Systematic analysis of transcribed loci in ENCODE regions using RACE sequencing reveals extensive transcription in the human genome

Jia Qian Wu^*¹ , Jiang Du^*² , Joel Rozowsky³ , Zhengdong Zhang³ , Alexander E Urban¹ , Ghia Euskirchen¹ , Sherman Weissman⁴ , Mark Gerstein²^,3 and Michael Snyder¹^,3

¹Molecular, Cellular and Developmental Biology Department, KBT918, Yale University, 266 Whitney Avenue, New Haven, Connecticut 06511, USA

²Computer Science Department, Yale University, 51 Prospect St., New Haven, Connecticut 06511, USA

³Molecular Biophysics and Biochemistry Department, Yale University, 260 Whitney Avenue, New Haven, Connecticut 06511, USA

⁴Genetics Department, Yale University, 333 Cedar Street, New Haven, Connecticut 06511, USA

author email corresponding author email* Contributed equally

Genome Biology 2008, 9:R3doi:10.1186/gb-2008-9-1-r3


Published:	3 January 2008

Subject areas: Bioinformatics, Genome studies, Molecular biology

Abstract

Background

Recent studies of the mammalian transcriptome have revealed a large number of additional transcribed regions and extraordinary complexity in transcript diversity. However, there is still much uncertainty regarding precisely what portion of the genome is transcribed, the exact structures of these novel transcripts, and the levels of the transcripts produced.

Results

We have interrogated the transcribed loci in 420 selected ENCyclopedia Of DNA Elements (ENCODE) regions using rapid amplification of cDNA ends (RACE) sequencing.
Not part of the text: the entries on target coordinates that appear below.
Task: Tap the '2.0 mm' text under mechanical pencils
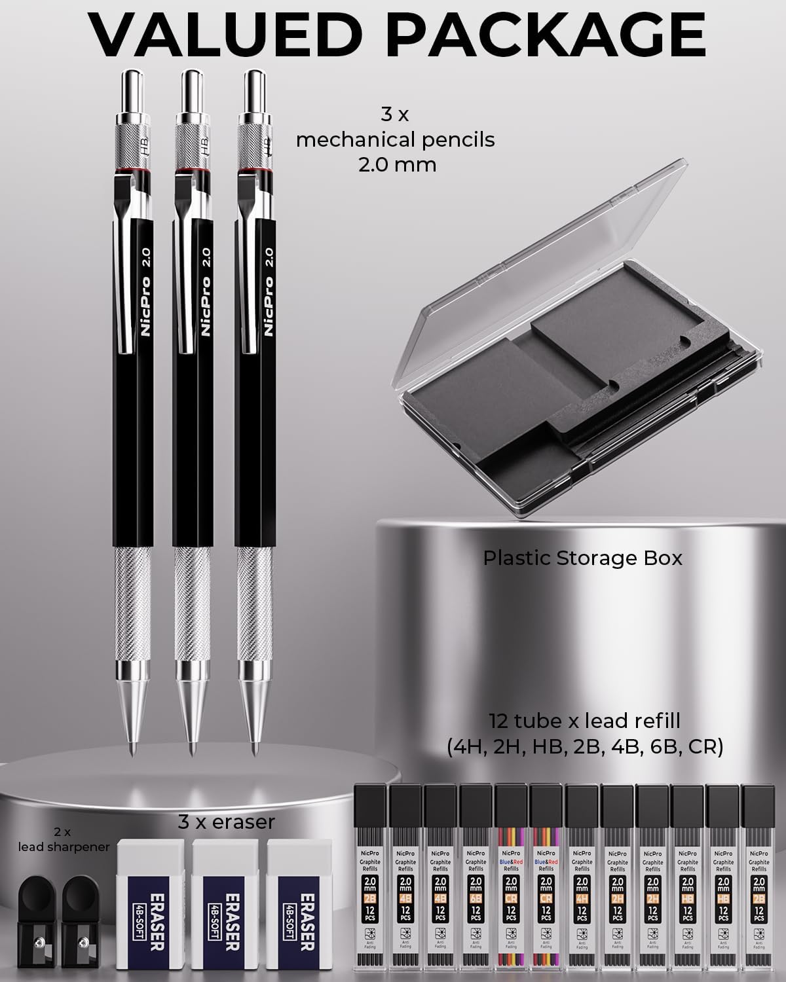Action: [x=397, y=164]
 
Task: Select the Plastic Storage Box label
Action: [x=582, y=558]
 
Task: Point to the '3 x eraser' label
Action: [x=227, y=822]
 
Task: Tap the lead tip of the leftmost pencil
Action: [x=133, y=748]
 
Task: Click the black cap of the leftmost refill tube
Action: [x=370, y=802]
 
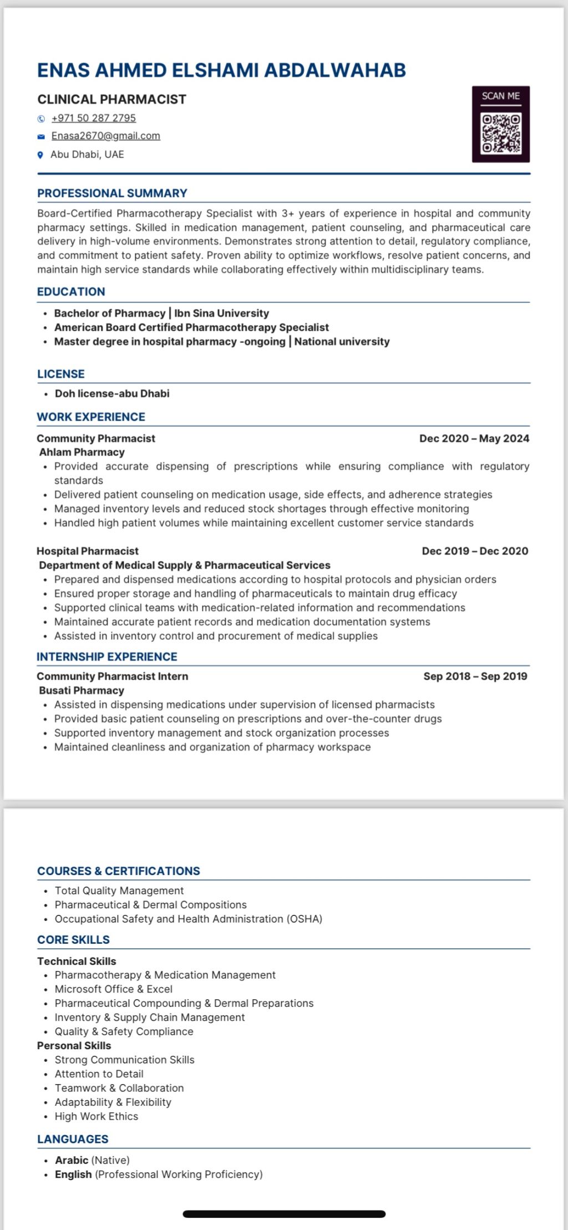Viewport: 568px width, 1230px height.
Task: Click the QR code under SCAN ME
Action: [x=501, y=133]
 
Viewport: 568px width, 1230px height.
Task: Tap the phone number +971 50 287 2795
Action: [x=93, y=118]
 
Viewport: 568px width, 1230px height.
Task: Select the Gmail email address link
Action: [x=105, y=136]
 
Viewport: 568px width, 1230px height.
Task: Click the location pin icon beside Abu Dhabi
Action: [x=40, y=155]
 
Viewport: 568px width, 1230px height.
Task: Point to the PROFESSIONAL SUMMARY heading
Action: [x=112, y=193]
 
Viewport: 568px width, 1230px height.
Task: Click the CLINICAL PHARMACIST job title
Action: [x=111, y=99]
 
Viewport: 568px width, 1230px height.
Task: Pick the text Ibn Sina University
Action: [x=221, y=313]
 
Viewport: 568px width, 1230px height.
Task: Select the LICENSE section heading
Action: [x=61, y=374]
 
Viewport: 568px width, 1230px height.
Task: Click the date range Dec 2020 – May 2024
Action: [x=474, y=438]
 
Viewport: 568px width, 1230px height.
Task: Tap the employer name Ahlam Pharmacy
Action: [x=82, y=452]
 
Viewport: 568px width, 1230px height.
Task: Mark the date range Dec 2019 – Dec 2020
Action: [x=475, y=551]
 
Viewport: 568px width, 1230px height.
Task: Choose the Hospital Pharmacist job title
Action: [x=88, y=551]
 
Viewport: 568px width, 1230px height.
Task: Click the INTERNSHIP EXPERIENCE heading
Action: [x=107, y=656]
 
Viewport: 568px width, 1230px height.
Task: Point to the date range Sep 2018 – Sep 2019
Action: [x=475, y=676]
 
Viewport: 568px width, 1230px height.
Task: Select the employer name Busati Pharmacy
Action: [x=82, y=690]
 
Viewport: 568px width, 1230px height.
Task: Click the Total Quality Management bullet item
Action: [x=119, y=890]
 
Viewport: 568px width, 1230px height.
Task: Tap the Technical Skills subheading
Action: [x=77, y=961]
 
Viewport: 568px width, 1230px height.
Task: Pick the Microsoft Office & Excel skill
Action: [x=113, y=989]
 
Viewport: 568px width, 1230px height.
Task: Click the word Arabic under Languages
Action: [x=72, y=1160]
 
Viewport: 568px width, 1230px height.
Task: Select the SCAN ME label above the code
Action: [x=501, y=96]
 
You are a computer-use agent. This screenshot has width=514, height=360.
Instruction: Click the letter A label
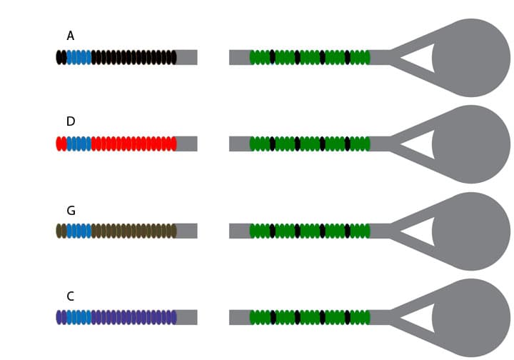(71, 36)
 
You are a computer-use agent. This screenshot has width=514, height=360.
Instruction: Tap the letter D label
(71, 121)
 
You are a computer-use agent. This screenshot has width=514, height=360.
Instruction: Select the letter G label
(71, 211)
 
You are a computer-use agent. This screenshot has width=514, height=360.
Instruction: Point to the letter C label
(71, 296)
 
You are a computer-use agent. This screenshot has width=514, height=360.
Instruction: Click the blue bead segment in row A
(79, 57)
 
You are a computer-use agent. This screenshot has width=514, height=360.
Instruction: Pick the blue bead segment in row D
(79, 144)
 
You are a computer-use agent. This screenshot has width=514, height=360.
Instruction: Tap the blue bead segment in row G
(79, 231)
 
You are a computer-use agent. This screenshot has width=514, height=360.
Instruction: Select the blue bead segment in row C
(79, 317)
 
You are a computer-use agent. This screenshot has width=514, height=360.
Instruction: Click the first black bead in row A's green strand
(273, 57)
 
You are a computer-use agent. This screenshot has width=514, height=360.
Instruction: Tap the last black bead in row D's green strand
(348, 144)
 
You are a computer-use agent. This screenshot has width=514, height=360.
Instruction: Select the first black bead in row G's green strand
(273, 231)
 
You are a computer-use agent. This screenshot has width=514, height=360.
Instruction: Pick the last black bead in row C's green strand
(348, 317)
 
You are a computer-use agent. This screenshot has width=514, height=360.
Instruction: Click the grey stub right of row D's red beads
(187, 144)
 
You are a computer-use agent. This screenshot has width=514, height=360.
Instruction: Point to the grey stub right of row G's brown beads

We analyzed annotated known gene regions, but primarily we focused on novel transcriptionally active regions (TARs), which were previously identified by high-density oligonucleotide tiling arrays and on random regions that were not believed to be transcribed. We found RACE sequencing to be very sensitive and were able to detect low levels of transcripts in specific cell types that were not detectable by microarrays. We also observed many instances of sense-antisense transcripts; further analysis suggests that many of the antisense transcripts (but not all) may be artifacts generated from the reverse transcription reaction. Our results show that the majority of the novel TARs analyzed (60%) are connected to other novel TARs or known exons. Of previously unannotated random regions, 17% were shown to produce overlapping transcripts. Furthermore, it is estimated that 9% of the novel transcripts encode proteins.

Conclusion

We conclude that RACE sequencing is an efficient, sensitive, and highly accurate method for characterization of the transcriptome of specific cell/tissue types. Using this method, it appears that much of the genome is represented in polyA+ RNA. Moreover, a fraction of the novel RNAs can encode protein and are likely to be functional.